The npm package exposes one stable module entrypoint:

import {
  TrustInputBuilder,
  buildTrustReport,
  validateTrustInput,
} from "@kontourai/surface";

The package also ships the surface CLI, JSON schemas under schemas/, examples, docs, and TypeScript declarations. Internal files under dist/src/ are included so the exported module graph can run, but consumers should import from @kontourai/surface rather than deep dist/ paths. The package contents guard in scripts/check-package-contents.mjs keeps generated test output, local docs-site output, scripts, and source files out of the published tarball.

What sits on top

Surface is a foundation product.
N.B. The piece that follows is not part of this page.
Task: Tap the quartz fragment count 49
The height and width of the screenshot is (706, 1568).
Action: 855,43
Anything that needs to answer "what claims are visible, what supports them, and what gaps remain?" can build with it.

Veritas — a repo-local governance product built with Surface for AI-assisted code changes. Veritas authors and projects claims, collects evidence per run, and maps repo standards into Surface claim groups so a reviewer can start from a framework/requirement view and drill into the exact claim and evidence. See Use Cases.
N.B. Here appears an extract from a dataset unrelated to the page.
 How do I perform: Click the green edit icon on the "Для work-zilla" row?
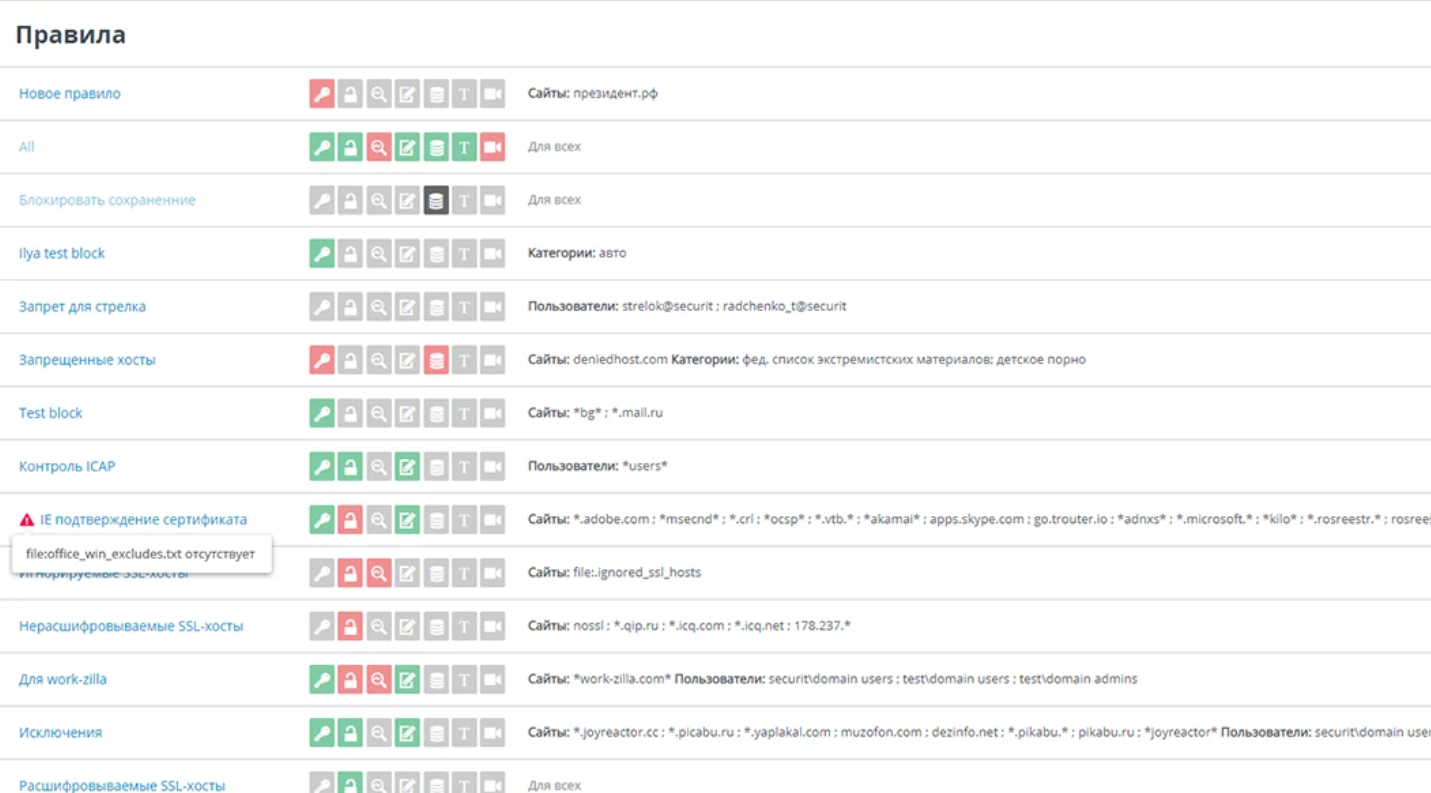pos(405,679)
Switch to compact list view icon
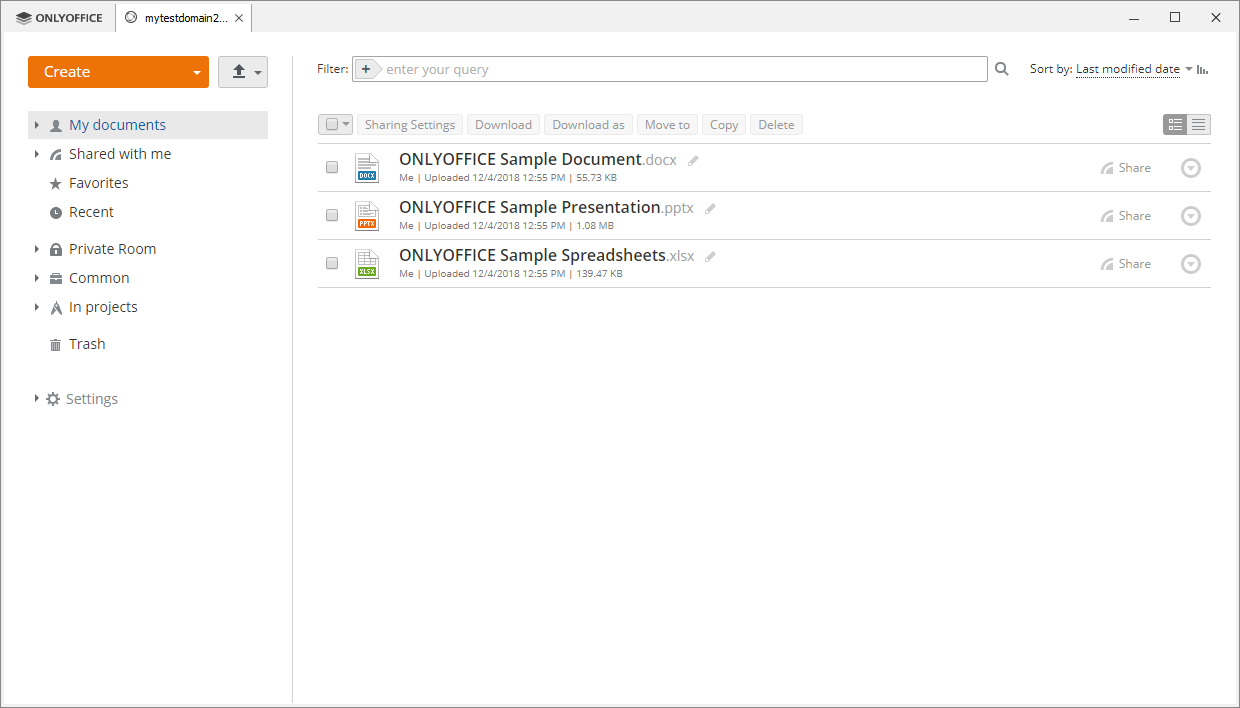The height and width of the screenshot is (708, 1240). point(1199,124)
Custom producers — any system that emits TrustInput can use Surface for report generation, status derivation, and the Surface Console. Product artifacts may embed surface.input directly; Surface remains responsible for generated report fields. Start with the external adapter example.
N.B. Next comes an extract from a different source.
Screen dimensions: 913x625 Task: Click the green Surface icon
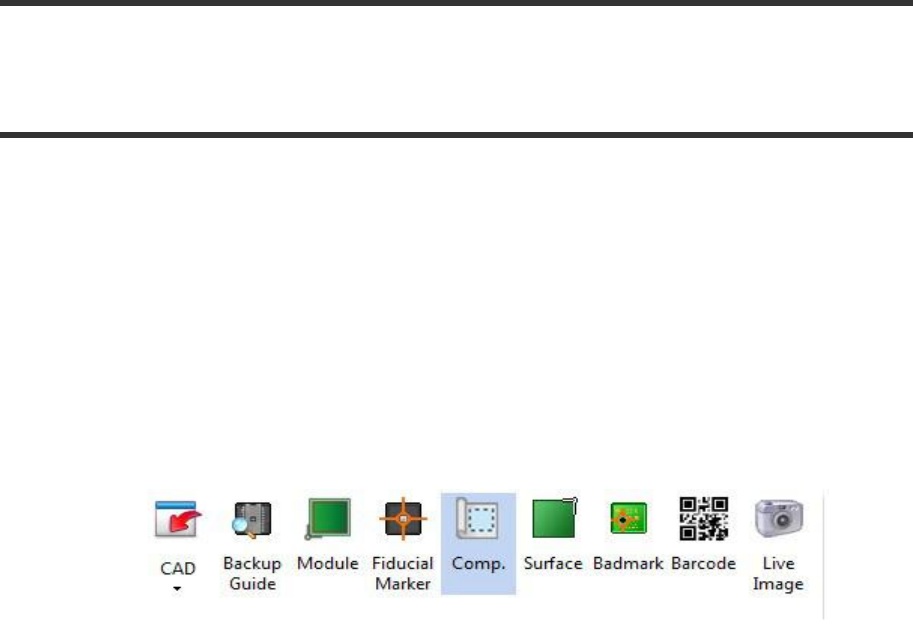tap(554, 518)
The dependency direction is one-way: producers depend on Surface; Surface does not depend on any producer's runtime.

Local development

npm install
npm run setup:repo-hooks
npm run validate:repo-hooks
npm run verify
npm run surface:summary

npm run setup:repo-hooks configures this clone's local Git config with core.hooksPath=.githooks. The repo-owned pre-push hook is contributor tooling: it runs local verification before push, can be repaired by rerunning setup, and does not define Surface Console, projection, Trust Snapshot, runtime adapter, producer, or product behavior. See Repo Hooks.

Repository layout

  • bin/ — package CLI launcher; surface resolves here before loading built code from dist/.
  • src/ — TypeScript Surface library, CLI implementation, derivation kernel, reporting, adapters, and Console runtime.
  • src/adapters/ — built-in adapter registry and native surface passthrough adapter.
  • src/console/ — local Surface Console server, read-model projection, editable dependency-free UI assets, and generated asset constants.
  • schemas/ — JSON schema contracts for Surface inputs, reports, policies, evidence, and events.
  • examples/ — sample Surface inputs and package-shaped producer examples.
  • examples/external-adapter/ — canonical external adapter example for product-owned producer logic.
  • tests/ — Node test coverage for library, CLI, adapter, Console, and docs behavior.
  • tests/browser/ — Playwright coverage for the generated docs site and the standalone Surface Console.
  • docs/ — source documentation. Some pages publish to the generated site; repo-only references stay here.
  • scripts/ — repo maintenance, docs build, package-boundary, content-boundary, and hook setup scripts.
  • .github/workflows/ — CI and GitHub Pages publishing workflow definitions.
  • .githooks/ — repo-owned local Git hooks installed by npm run setup:repo-hooks.
  • dist/ — generated TypeScript build output from npm run build; do not edit directly.
  • docs-site/ — generated GitHub Pages output from npm run docs:build; curated public subset, not source.
  • test-results/ — local Playwright/test artifacts; ignored and safe to regenerate.

Ignored local/generated directories such as node_modules/, .surface/, .flow-agents/, dist/, docs-site/, test-results/, and playwright-report/ should be regenerated from source commands rather than reviewed as product source.

Documentation

The published docs site is generated from these sources by npm run docs:build; see docs/README.md for the full maintainer index.